### [Your instructions]
Your job here is to restate every record exactly, pictures excluded.

### [Data extract]
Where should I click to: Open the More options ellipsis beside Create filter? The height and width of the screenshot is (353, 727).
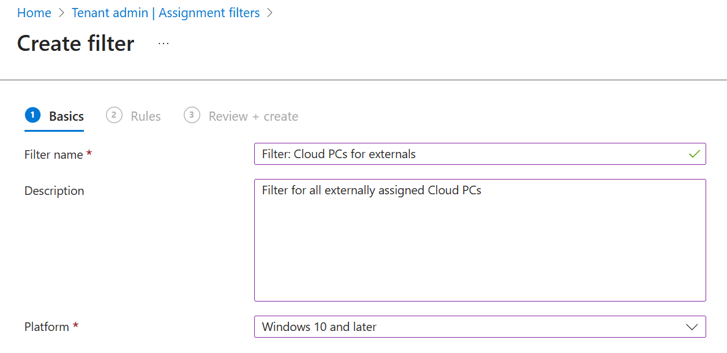164,44
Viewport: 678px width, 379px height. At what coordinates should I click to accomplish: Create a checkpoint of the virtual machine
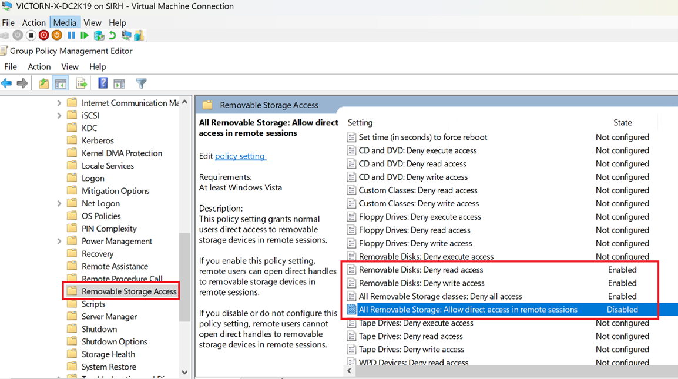pyautogui.click(x=98, y=35)
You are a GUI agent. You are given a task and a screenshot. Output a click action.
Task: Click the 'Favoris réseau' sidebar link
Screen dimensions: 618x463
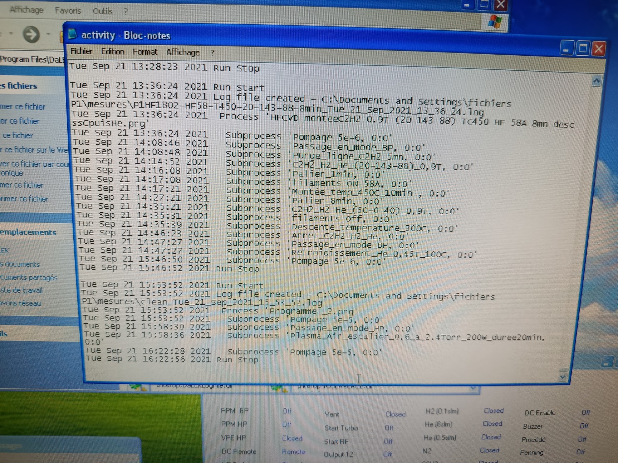pos(21,303)
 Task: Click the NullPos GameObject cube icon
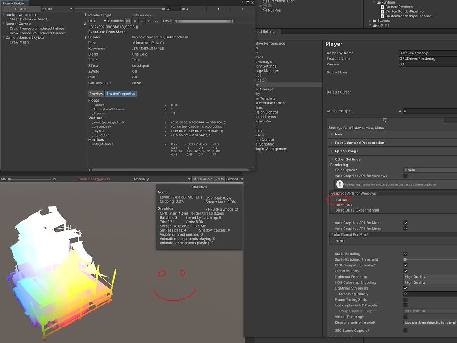coord(265,10)
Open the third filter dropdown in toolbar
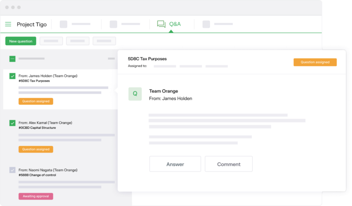 pos(104,41)
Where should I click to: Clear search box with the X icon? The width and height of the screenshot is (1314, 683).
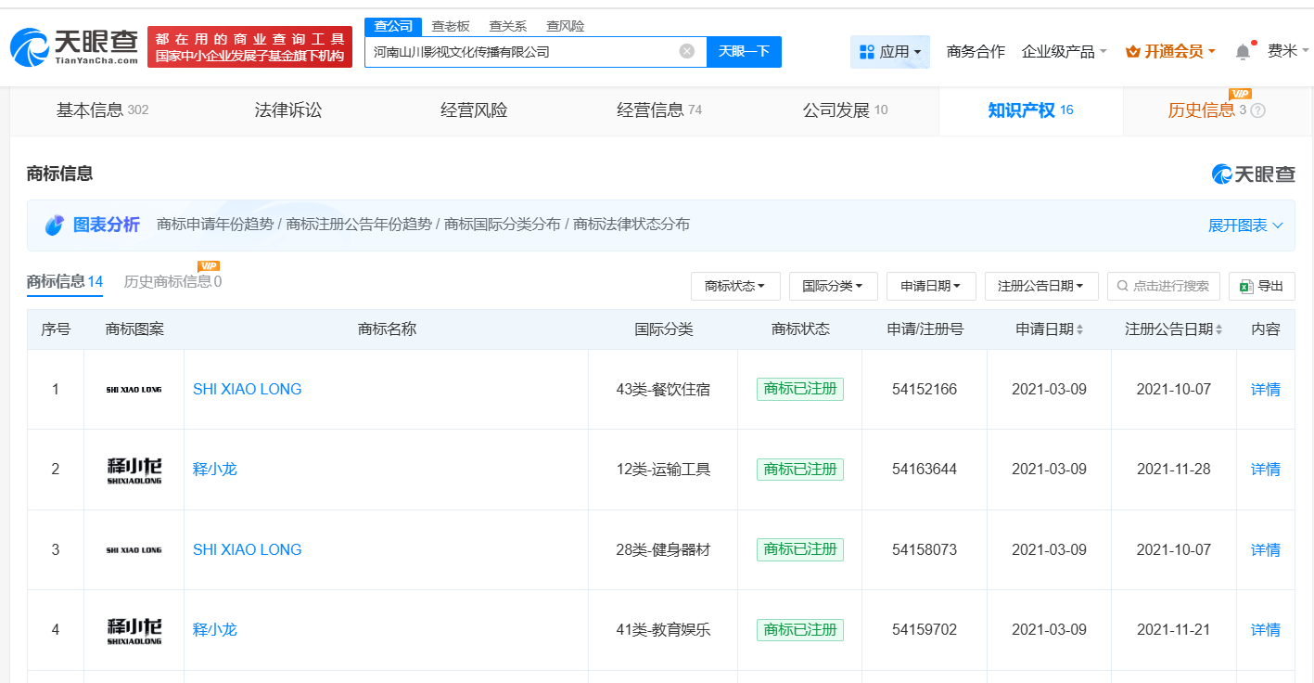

### [Written response]
Where should I click to: Open the More options ellipsis beside Create filter? The height and width of the screenshot is (353, 727).
164,44
Viewport: 678px width, 379px height. At what coordinates should I click to accomplish: Create a checkpoint of the virtual machine
pyautogui.click(x=98, y=35)
You are a GUI agent. You are given a task and a screenshot. Output a click action.
Task: Click the 'Favoris réseau' sidebar link
Screen dimensions: 618x463
pos(21,303)
 Task: Click the NullPos GameObject cube icon
coord(265,10)
Open the third filter dropdown in toolbar
 pos(104,41)
Where should I click to: Clear search box with the X icon? The width and height of the screenshot is (1314, 683).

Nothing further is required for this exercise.